La ausencia de las familias en el proceso de evaluación hace que la escuela no sea inclusiva.
Si estamos convencidos de que la inclusividad es un objetivo de la educación en estos momentos, porque la diversidad es un valor sustancial de la persona, la evaluación no puede quedar al margen de ese objetivo. Una evaluación participada, comprensiva, compleja y consensuada permitirá conseguir que las dificultades se conviertan en una oportunidad de éxito.
Evaluar no es calificar y, sin embargo, esta es la idea que en la mayoría de las familias se percibe sobre el tema, porque al final se da una calificación y esta es la que cuenta, sea positiva o negativa. A este respecto, Antonio Bolívar (1) enmarca en esta frase el cambio producido en las relaciones de la familia y la escuela:
“En muchas familias, los deberes como ciudadanos se han transmutado en derechos como consumidores.”
No es que las familias no hayan estado preocupadas por estos asuntos de siempre, pero si es cierto que el discurso de la calidad de la educación ha devenido en ese cambio de la co-gestión de los centros a la de clientes que demandan derechos.
Inmiscuir a las familias en el proceso de evaluación del alumnado no cuenta con mucha simpatía por parte de la mayoría del profesorado porque se piensa que el que tiene el poder es el profesor o profesora y nada tiene que hacer una familia metiéndose en su terreno profesional.
Sí se hacen algunos escarceos en cuanto a la participación del alumnado, pero en la mayoría de los casos no dejan de ser, eso, escarceos. El alumnado participa en las sesiones de evaluación y puede mostrar su descontento o satisfacción con las clases que se imparten en su grupo, al final del proceso, después de haber pasado todo un trimestre.

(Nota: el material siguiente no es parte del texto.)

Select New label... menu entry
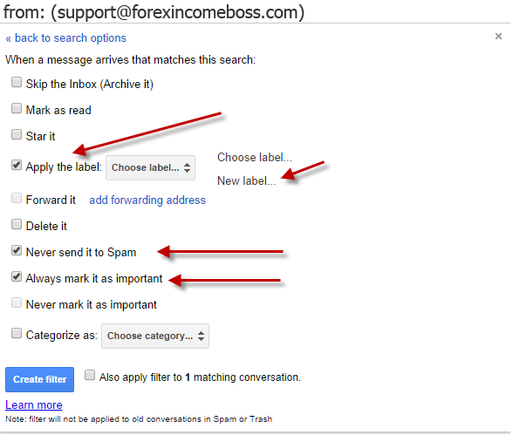(x=246, y=180)
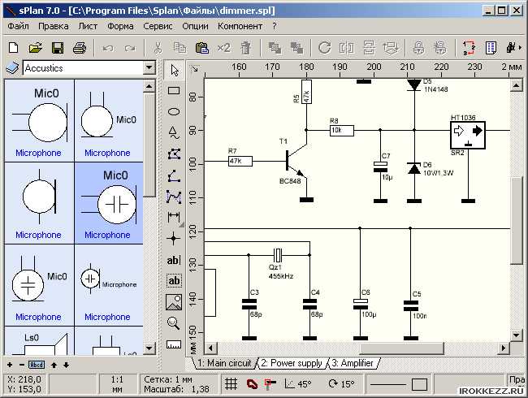Click the save diskette icon
Image resolution: width=528 pixels, height=398 pixels.
(x=58, y=48)
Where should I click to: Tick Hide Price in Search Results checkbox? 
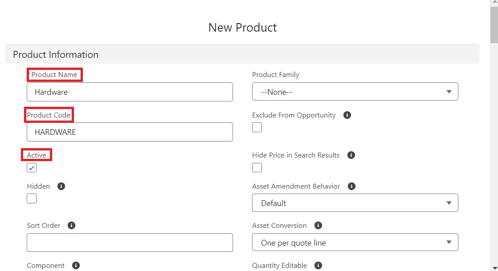click(257, 168)
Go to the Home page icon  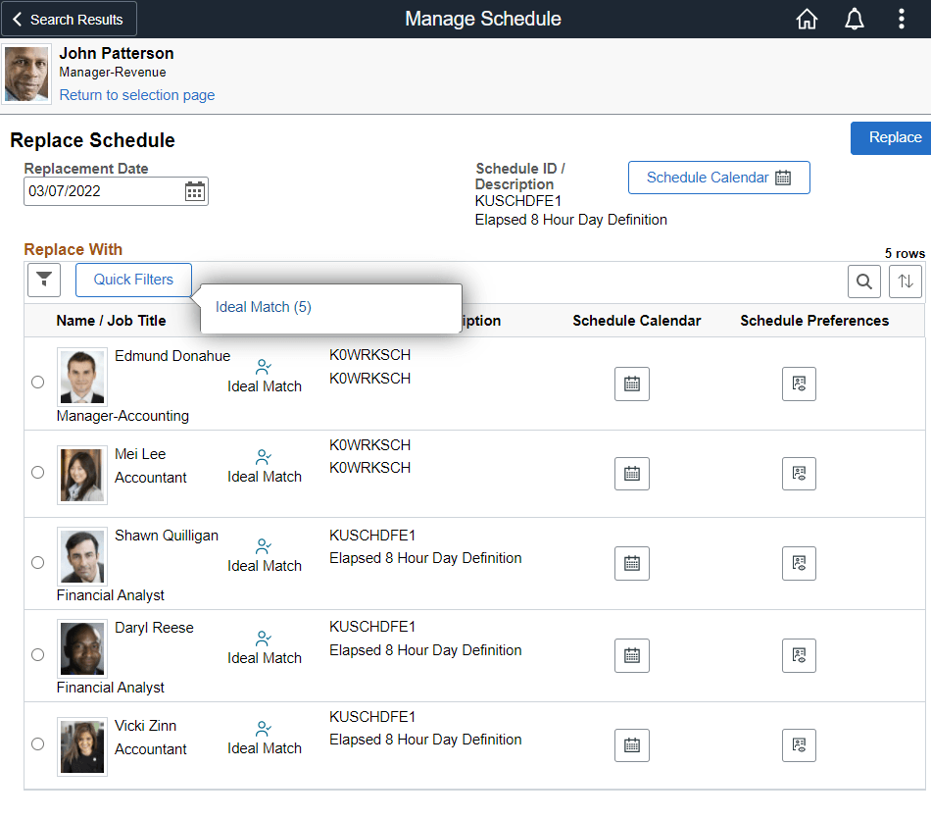point(807,20)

Partiendo de la idea de que las familias deben estar incluidas en todos los procesos educativos, así como en el debate y desarrollo del Proyecto de Centro, su presencia en la evaluación sería una consecuencia de ese proceso. No sería entendible que la familia participara en la evaluación del alumnado sin que conociera cómo están acordados los elementos del proceso de enseñanza-aprendizaje.
En definitiva, entendemos la evaluación como la parte del proceso de enseñanza y aprendizaje que permite ir resolviendo problemas sin llegar al final. En este sentido, las familias pueden participar porque ellas son las que, una vez terminado el horario escolar, “sufren” la forma de aprender del alumnado y es otro momento más donde su aportación puede ser muy valiosa. En los centros educativos se ignora que para ayudarles a construir su conocimiento es necesario saber cómo aprenden y qué aportan las emociones a ese proceso. En la medida que se tengan en cuenta estas formas de aprender y a esas personas que aprenden, el nivel de aprendizaje puede elevarse, la motivación irá subiendo y podremos alcanzar resultados más positivos, llegando al verdadero conocimiento comprensivo y significativo de los saberes.
Así pues, existen posibles cauces para integrar a las familias en el proceso de evaluación:
- Compartir el Proyecto de Centro, dándolo a conocer, creando espacios de participación para las familias, facilitando en tutorías los criterios de evaluación de cada una de las materias o áreas, dejando espacios para la participación activa de estas.
- Establecer mecanismos para ayudar al alumnado en el desarrollo de las tareas diarias fuera del horario escolar.
- Poner en marcha compromisos entre las familias y los centros para el cumplimiento de las tareas escolares con una supervisión periódica del mismo.
En conclusión, coincidimos con Hargreaves (2) cuando vincula el futuro de nuestra profesión con la apertura de la escuela:
Desarrollar un profesionalismo que abra las escuelas y los profesores a los padres y al público (una clase, una escuela) con un aprendizaje que vaya realmente en dos direcciones, es la mejor manera de forjar la capacidad, la confianza, el compromiso y la ayuda para los profesores y la enseñanza y de ella depende el futuro de su profesionalismo en la era posmoderna.
(1) Bolívar Botía, A. (2006) Familia y escuela: dos mundos llamados a trabajar en común. Revista de Educación, 339.
(2) Hargreaves, A. (2000): Profesionales y padres: Enemigos personales o aliados públicos. Perspectivas, 30 (2), pp. 221-234.